The answer must consist of each line below that holds the word "will", copied as it stands.

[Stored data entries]
+ + + + +

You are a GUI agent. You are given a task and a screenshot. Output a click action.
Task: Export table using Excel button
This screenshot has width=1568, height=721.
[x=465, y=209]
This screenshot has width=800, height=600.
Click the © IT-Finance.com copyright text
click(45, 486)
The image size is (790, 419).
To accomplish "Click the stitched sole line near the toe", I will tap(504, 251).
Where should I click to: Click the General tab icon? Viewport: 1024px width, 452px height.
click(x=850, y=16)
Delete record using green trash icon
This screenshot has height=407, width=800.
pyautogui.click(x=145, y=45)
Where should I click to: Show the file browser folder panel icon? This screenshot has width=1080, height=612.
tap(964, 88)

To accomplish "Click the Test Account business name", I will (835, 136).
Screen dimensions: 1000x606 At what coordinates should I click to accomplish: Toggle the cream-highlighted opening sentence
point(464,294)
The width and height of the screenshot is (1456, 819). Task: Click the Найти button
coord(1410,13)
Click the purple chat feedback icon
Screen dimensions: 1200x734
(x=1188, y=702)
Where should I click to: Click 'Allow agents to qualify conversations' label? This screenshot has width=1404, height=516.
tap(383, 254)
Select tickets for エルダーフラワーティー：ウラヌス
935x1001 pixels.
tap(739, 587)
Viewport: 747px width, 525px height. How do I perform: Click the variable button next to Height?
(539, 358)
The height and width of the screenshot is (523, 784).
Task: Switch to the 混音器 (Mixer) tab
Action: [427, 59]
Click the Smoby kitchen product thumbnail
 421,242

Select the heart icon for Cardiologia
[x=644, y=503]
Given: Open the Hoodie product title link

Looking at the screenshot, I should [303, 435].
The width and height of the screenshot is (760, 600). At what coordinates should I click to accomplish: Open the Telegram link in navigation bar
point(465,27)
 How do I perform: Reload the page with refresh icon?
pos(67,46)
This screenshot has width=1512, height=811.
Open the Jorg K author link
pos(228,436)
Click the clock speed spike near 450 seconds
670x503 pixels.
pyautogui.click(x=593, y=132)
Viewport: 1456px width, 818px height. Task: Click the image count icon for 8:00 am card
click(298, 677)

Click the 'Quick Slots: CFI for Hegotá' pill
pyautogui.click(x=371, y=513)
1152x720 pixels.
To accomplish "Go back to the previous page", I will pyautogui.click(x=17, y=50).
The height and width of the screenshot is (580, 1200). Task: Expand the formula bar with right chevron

+ + + + +

→ **Reply**:
To accomplish "Click the stitched sole line near the toe", I will tap(504, 251).
To accomplish "Click the Test Account business name", I will (835, 136).
To accomplish "Go back to the previous page", I will pyautogui.click(x=17, y=50).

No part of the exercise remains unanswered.